Relokasi sebagian anggaran kompensasi dan subsidi BBM ke bansos bukanlah sebuah solusi yang solutif, mengingat bansos sendiri masih banyak permasalahan seperti penyaluran yang kurang tepat sasaran dan data warga yang berhak menerima belum terverifikasi dan valid. Artinya bansos tidak menjamin adanya kesejahteraan bagi masyarakat kelas bawah. Justru akan membuat kegaduhan baru ditengah-tengah masyarakat dan memperlambat gerak perekonomian di masyarakat.
Jika yang terjadi adalah penyaluran subsidi BBM yang tidak tepat sasaran, maka, pemerintah seharusnya mengambil langkah taktis untuk memberantas penyalahgunaan penerima manfaat BBM bersubsidi, bukannya malah menaikkan harga BBM dengan mengorbankan masyarakat.
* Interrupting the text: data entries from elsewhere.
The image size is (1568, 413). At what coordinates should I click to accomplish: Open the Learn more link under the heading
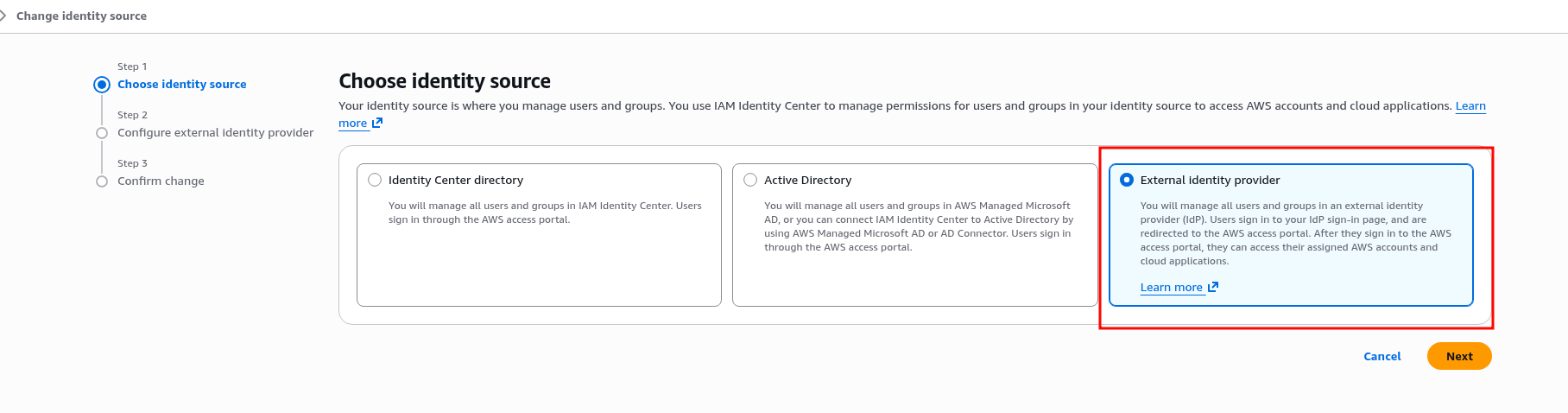(x=352, y=124)
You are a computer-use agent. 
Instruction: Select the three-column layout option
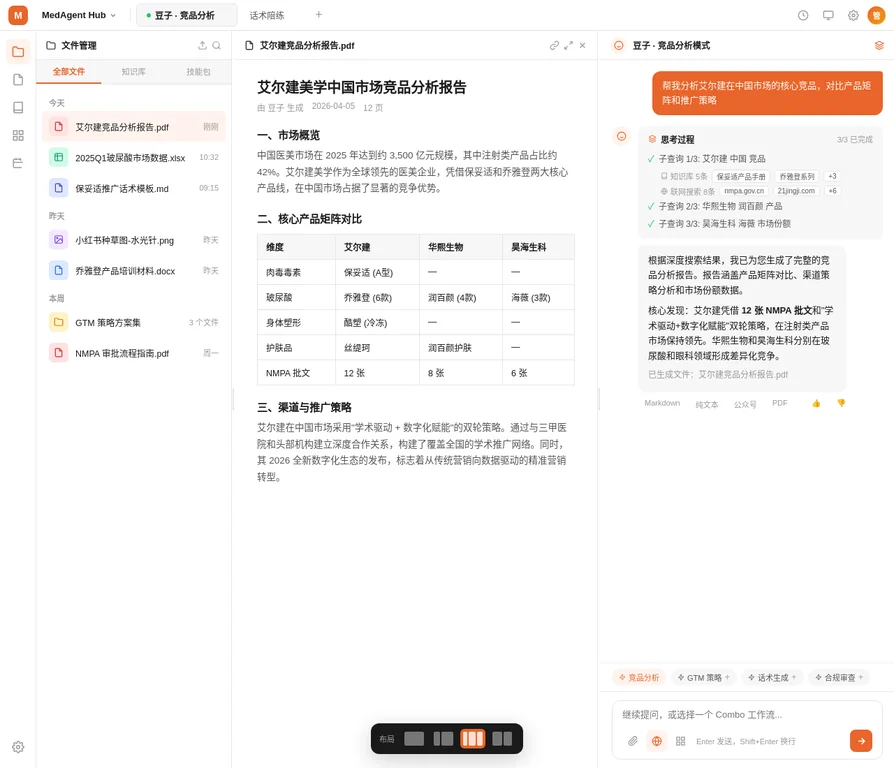472,739
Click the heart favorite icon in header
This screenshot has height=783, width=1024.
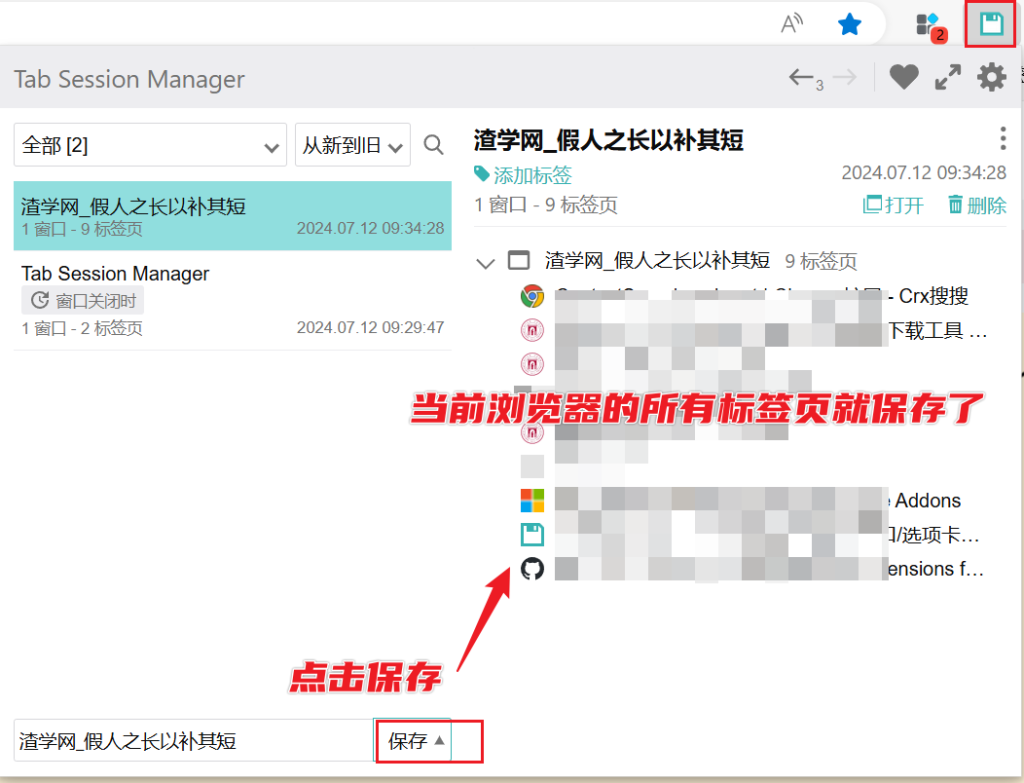click(903, 76)
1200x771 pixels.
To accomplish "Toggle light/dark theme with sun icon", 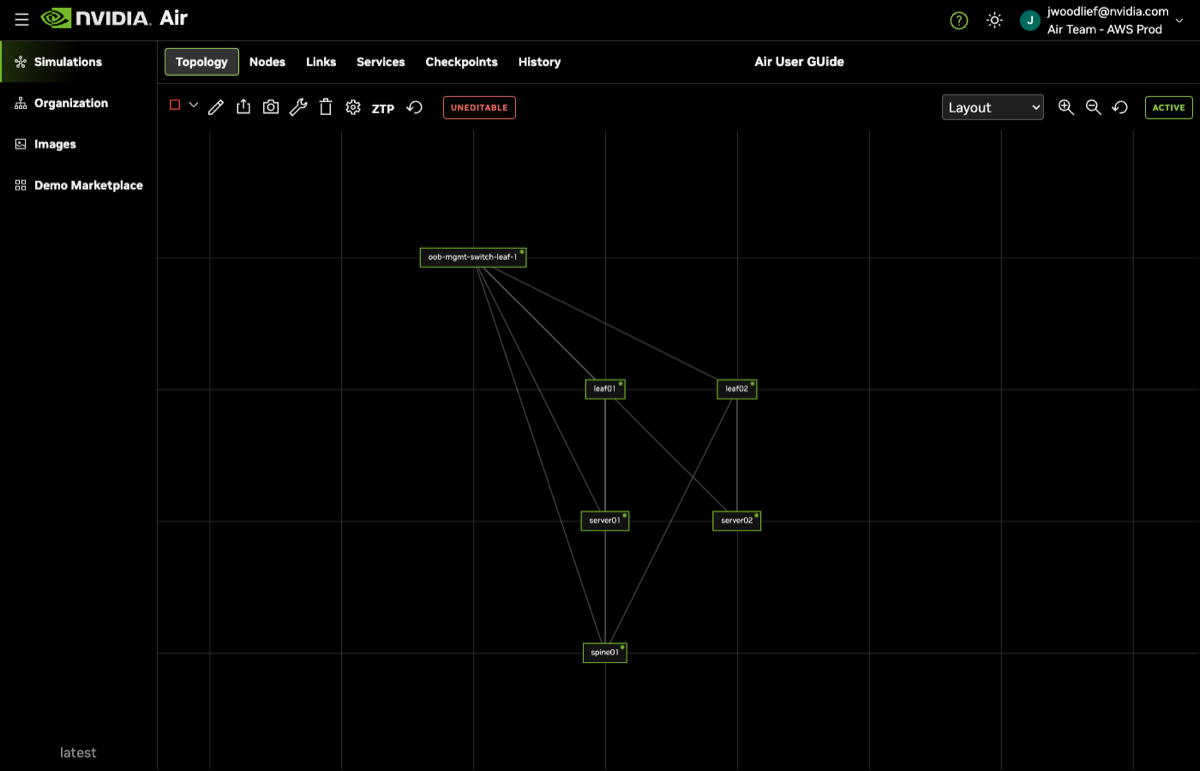I will 994,20.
Menaikkan harga BBM sama halnya memperlambat pemulihan ekonomi efek dari pandemi Covid-19. Maka dari itu, kami, PMII Cabang Trenggalek dan Aliansi Mahasiswa Trenggalek mengambil sikap dan memberikan tuntutan sebagai berikut:
- Tolak kenaikan BBM bersubsidi karena berdampak langsung pada masyarakat ekonomi menengah ke bawah sehingga menambah kesengsaraan khususnya warga Trenggalek.
- Pemerintah harus mengatur penyaluran BBM bersubsidi yang efektif dan mudah sehingga tepat sasaran kepada masyarakat yang berhak.
- Mendorong DPRD Kabupaten Trenggalek untuk membentuk Tim khusus atau panitia khusus DPRD dalam melakukan pengawasan terhadap problematika dalam penyaluran BANSOS, BLT, BSU dan bentuk bantuan lain yang tidak tepat sasaran.
- Menjamin ketersediaan pupuk bersubsidi bagi petani. Sehingga, petani tidak mengalami kesulitan dalam mencari pupuk.
- DPRD Trenggalek harus mengambil sikap tegas dan memihak rakyat, serta memberikan solusi jalan ekonomi pasca pandemi covid-19. Kegagalan tanaman porang yang digaungkan Pemerintah Daerah sudah menjadi cukup bukti bahwa rakyat menjadi korban. Oleh sebab itu, pemerintah daerah harus memperhatikan nasib petani, khususnya petani porang.
- Tambahkan fasilitas SPBN, supaya Nelayan tidak kesulitan saat mengisi BBM, karena SPBN sekarang hanya terbatas untuk solar, belum ada SPBN yang menyediakan pertalite.